Cuando el servicio municipal de limpieza retire las ajadas banderas que ayer ondeaban al viento,
 y se aquiete la barahúnda, se verá que España, el Estado español, no 
tiene nada que ofrecer a Catalunya y, por eso, no quiere negociar. Se 
verá también que tampoco está en condiciones de amenazar porque, en 
contra de los augurios de los medios unionistas, carece de apoyo 
popular. Y, por eso, no tiene otro remedio que negociar.  
Sánchez
 insiste en que el independentismo no es mayoritario en Catalunya. Nadie
 sabe de dónde saca ese dato cuando los conocidos dicen lo contrario. Es
 decir, Sánchez miente porque teme que, si se autoriza el referéndum, lo
 pierde. Como todas las mentiras, se mueve en el terreno de la 
confusión.
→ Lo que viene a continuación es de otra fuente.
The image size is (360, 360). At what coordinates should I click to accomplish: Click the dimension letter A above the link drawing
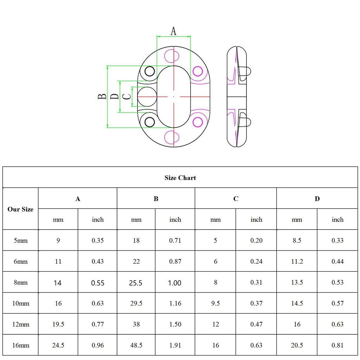tap(173, 31)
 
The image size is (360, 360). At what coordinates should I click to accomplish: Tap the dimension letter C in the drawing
tap(127, 96)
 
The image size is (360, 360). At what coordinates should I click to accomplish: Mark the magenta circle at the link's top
tap(172, 56)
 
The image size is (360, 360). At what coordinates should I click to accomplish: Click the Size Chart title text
tap(180, 178)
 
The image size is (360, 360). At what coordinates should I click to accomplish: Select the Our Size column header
tap(20, 209)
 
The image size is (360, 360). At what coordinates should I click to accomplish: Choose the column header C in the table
tap(236, 199)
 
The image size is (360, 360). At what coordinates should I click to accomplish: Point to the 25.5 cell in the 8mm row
tap(136, 283)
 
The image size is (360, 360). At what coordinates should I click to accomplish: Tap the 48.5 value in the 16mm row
tap(136, 345)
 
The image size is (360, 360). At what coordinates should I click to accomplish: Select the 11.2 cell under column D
tap(297, 262)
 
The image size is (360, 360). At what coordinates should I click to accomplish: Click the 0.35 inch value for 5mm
tap(98, 241)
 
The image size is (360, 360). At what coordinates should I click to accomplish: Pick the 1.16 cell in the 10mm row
tap(175, 303)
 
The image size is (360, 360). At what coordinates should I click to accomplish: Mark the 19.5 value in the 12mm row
tap(58, 324)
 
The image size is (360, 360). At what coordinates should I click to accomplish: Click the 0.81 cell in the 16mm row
tap(338, 345)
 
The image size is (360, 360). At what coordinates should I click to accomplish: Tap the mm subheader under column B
tap(136, 220)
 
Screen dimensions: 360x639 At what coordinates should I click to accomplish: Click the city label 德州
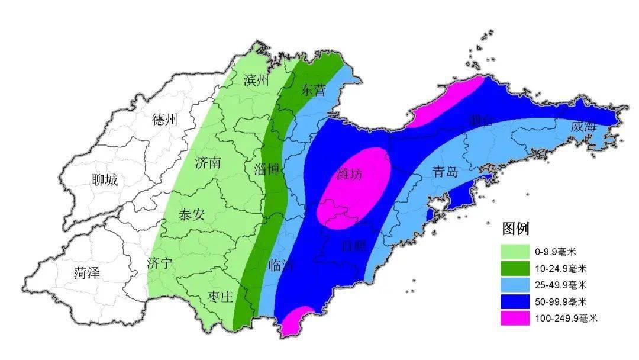tap(164, 120)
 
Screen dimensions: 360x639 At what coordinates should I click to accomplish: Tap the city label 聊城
tap(105, 180)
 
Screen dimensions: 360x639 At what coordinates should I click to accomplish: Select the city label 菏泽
tap(87, 273)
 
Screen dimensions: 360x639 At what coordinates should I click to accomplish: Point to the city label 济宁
tap(160, 263)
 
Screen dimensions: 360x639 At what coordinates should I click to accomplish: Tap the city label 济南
tap(208, 162)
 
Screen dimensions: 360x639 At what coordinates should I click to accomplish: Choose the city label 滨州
tap(256, 81)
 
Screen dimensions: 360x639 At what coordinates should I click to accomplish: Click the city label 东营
tap(314, 90)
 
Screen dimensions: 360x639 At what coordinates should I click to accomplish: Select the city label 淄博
tap(266, 169)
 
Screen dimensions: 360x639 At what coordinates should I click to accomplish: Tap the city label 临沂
tap(280, 265)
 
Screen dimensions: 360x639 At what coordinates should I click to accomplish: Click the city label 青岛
tap(445, 172)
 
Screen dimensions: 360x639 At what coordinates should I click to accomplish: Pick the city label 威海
tap(583, 127)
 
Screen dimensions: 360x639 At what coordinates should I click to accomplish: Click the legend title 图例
tap(515, 229)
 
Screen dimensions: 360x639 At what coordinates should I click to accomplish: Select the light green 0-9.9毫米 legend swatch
tap(515, 251)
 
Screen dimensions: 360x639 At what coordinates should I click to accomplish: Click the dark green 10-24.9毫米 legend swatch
tap(515, 268)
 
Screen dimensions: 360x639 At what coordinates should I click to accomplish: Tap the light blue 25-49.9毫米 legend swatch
tap(515, 284)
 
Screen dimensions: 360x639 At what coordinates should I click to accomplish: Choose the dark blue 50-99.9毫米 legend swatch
tap(515, 301)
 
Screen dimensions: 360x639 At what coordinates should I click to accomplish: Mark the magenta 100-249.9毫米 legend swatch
tap(515, 317)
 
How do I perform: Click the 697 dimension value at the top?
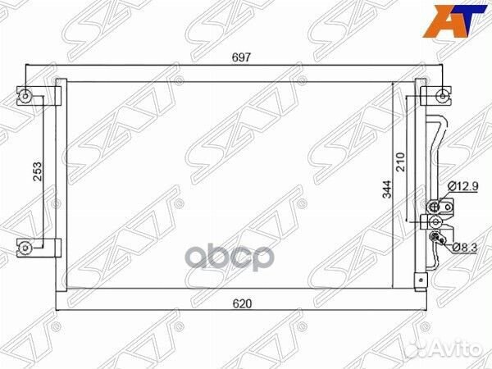pyautogui.click(x=242, y=57)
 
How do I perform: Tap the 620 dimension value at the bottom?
pyautogui.click(x=242, y=303)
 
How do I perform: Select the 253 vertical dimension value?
pyautogui.click(x=38, y=171)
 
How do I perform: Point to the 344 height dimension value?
pyautogui.click(x=388, y=189)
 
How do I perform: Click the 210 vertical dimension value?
pyautogui.click(x=401, y=162)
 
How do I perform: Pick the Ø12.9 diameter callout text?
pyautogui.click(x=462, y=186)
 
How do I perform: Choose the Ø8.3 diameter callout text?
pyautogui.click(x=464, y=248)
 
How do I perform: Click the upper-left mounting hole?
pyautogui.click(x=25, y=96)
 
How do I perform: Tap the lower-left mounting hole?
pyautogui.click(x=25, y=248)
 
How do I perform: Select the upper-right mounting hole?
pyautogui.click(x=443, y=96)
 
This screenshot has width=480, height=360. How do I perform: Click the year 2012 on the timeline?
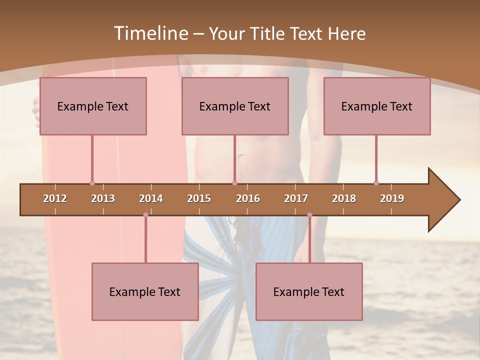[55, 198]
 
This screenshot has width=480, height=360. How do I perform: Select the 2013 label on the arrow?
[103, 198]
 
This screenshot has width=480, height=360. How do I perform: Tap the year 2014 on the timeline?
[151, 198]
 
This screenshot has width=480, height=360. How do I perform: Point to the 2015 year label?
[199, 198]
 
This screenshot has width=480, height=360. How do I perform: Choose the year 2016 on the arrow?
[248, 198]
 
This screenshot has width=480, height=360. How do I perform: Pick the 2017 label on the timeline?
[296, 198]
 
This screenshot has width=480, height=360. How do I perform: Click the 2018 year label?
[344, 198]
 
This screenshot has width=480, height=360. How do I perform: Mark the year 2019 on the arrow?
[392, 198]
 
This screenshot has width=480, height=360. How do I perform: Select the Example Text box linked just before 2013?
[93, 106]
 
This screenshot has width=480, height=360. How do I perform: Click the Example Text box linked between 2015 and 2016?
[235, 106]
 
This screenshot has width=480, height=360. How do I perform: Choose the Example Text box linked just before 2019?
[377, 106]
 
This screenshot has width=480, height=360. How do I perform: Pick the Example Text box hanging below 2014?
[145, 292]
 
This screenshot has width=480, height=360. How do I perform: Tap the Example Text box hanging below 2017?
[309, 292]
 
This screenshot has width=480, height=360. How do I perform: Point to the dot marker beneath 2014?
[146, 215]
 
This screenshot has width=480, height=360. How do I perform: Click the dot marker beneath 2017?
[310, 215]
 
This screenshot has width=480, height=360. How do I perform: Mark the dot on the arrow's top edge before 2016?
[234, 183]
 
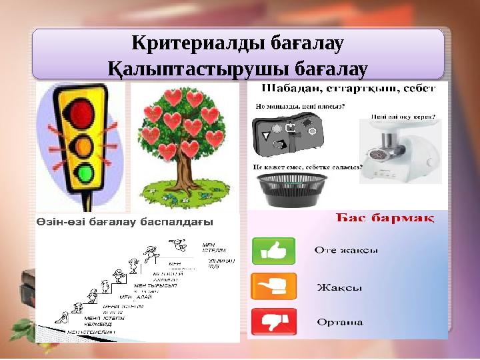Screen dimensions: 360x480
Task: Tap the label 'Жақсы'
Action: pyautogui.click(x=340, y=288)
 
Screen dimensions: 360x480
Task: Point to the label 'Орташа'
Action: pyautogui.click(x=340, y=323)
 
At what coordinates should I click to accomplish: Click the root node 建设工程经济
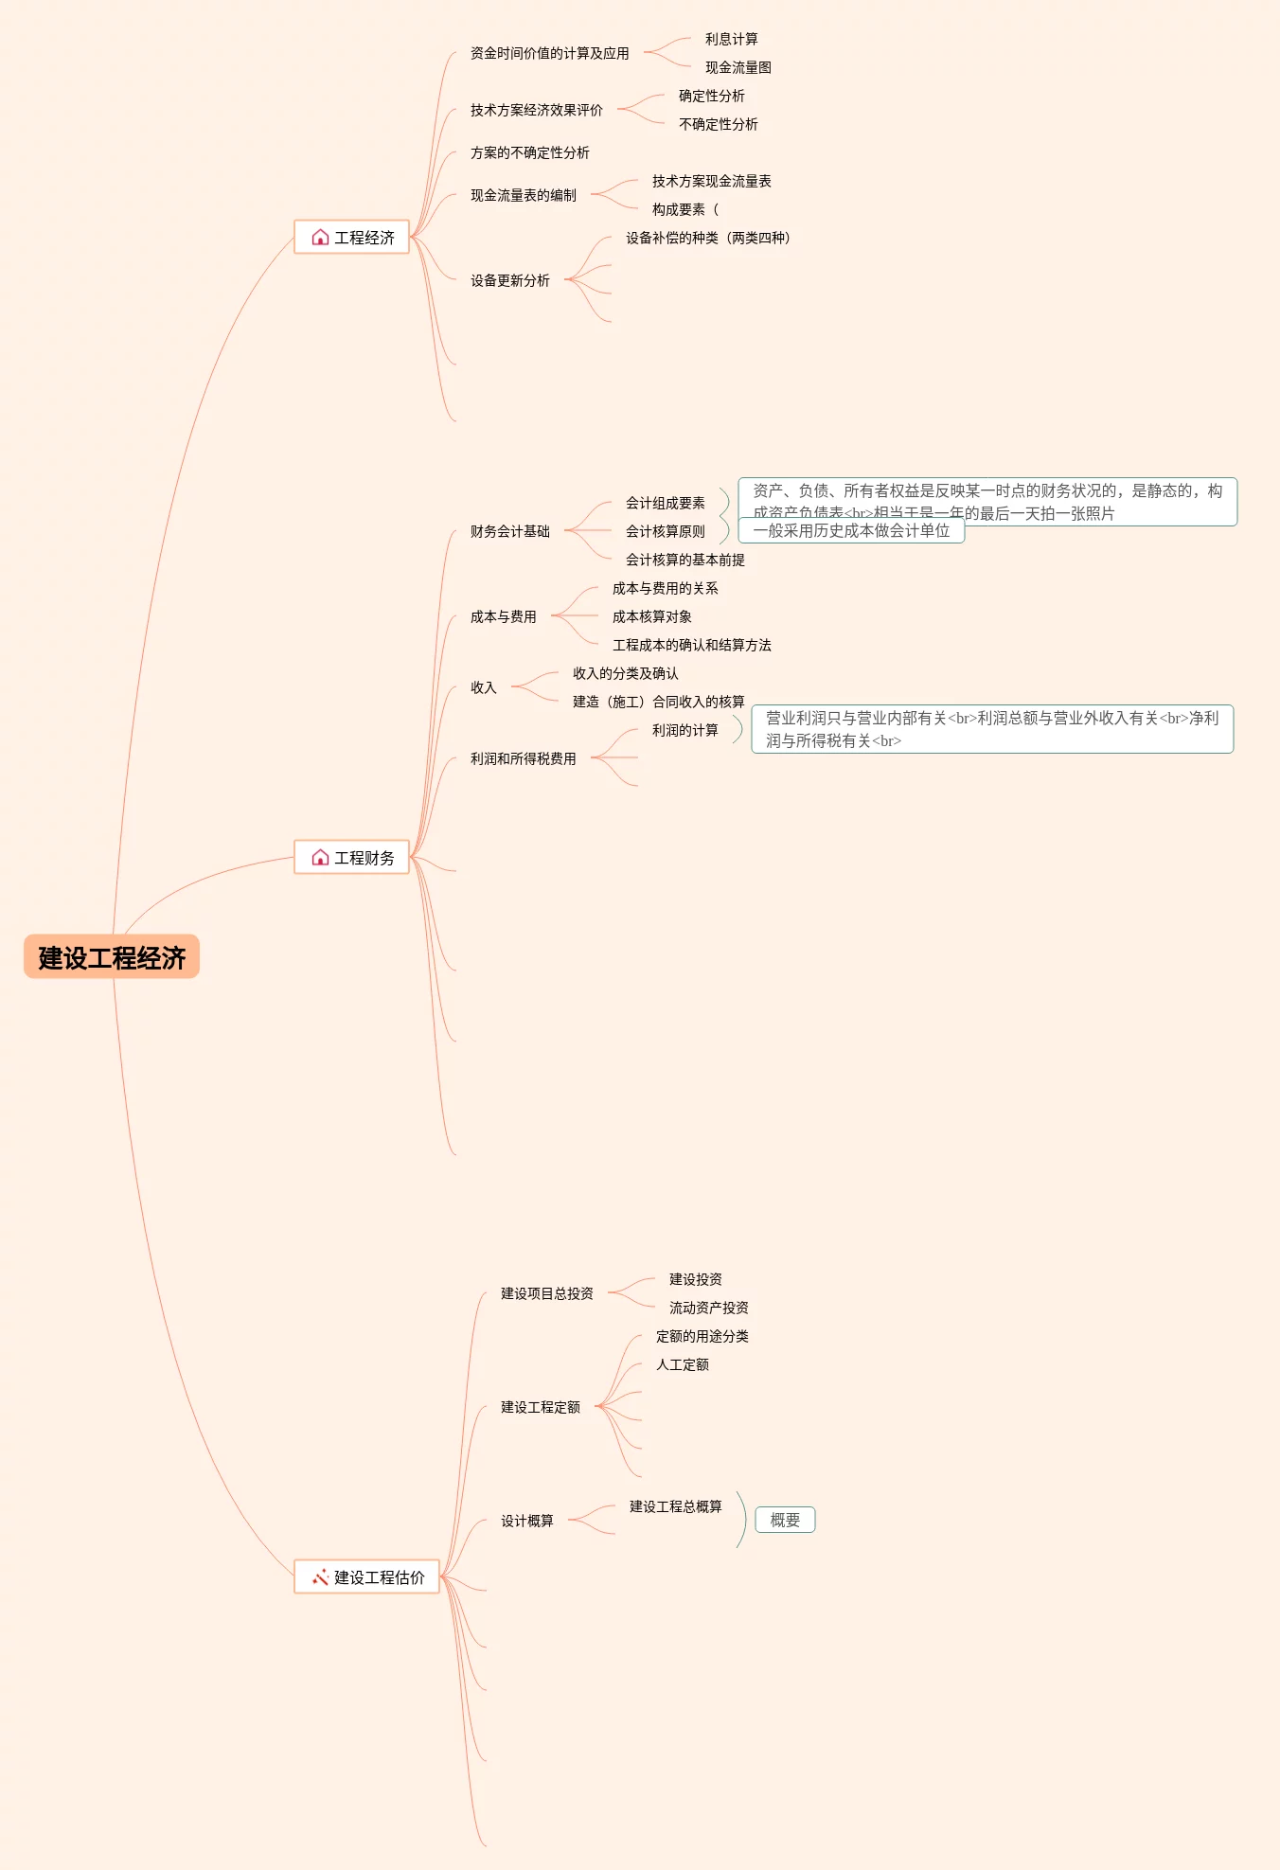112,957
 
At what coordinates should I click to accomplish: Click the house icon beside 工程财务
320,858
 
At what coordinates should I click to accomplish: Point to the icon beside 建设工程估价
320,1577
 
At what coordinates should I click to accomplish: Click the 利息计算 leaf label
731,39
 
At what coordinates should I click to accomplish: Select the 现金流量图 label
738,67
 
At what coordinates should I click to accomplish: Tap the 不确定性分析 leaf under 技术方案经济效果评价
718,124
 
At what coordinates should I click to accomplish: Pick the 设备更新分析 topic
509,280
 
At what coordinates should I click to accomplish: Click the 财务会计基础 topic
509,531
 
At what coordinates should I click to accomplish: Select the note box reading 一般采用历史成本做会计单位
851,531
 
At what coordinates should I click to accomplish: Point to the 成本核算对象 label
651,616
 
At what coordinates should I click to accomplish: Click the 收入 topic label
483,687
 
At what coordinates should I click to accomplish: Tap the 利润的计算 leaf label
684,730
Lo que sí está claro, en cambio, es que lo que no es 
mayoritario en España es el unionismo vociferante, reaccionario, 
nacional-católico y franquista.
Un
 juego político democrático, propio de un Estado de derecho, abriría 
está posibilidad. El coste para Sánchez sería alto, pero fugaz: bastará 
con que olvide la machada de que, mientras él sea presidente del 
gobierno, no reconocerá el derecho de autodeterminación. Si le molesta 
tragarse sus recientes palabras (aunque en otras ocasiones no tuvo 
reparos), sírvase de precedentes. 
 
El rey Balduino de Bélgica abdicó 
transitoriamente para no tener que sancionar una ley pro aborto que iba 
contra sus convicciones. Pasada la ley, Balduino recuperó su trono. Haga
 lo mismo Sánchez: pida una excedencia mientras se acuerda un referéndum
 de autodeterminación en Catalunya, que es la única salida a este 
conflicto.
Vuelva
 el gobierno a la mesa de negociación, de donde no debió levantarse por 
miedo a los energúmenos. Vuelva y entable negociaciones en las que pueda
 hablarse de autodeterminación. Recupere el relator y hasta asciéndalo a
 mediador. Era una buena idea.  No se arredre por la farsa judicial. 
Desentiéndase de ella. Es el mismo barullo que en Colón, pero con togas. 
 
Y no me extrañaría que algunos magistrados hubieran ido a la 
concentración. Lo de las presas y exiliados es una injusticia que ha de 
resolverse; y de autodeterminación hay que hablar. Las ideas no muerden.
 Muerden quienes las prohíben, y ahora se ha demostrado que los que las 
prohíben quieren seguir mordiendo; pero ya no tienen dientes.
Solo los que quiera prestarle el gobierno con la excusa de la continuidad institucional.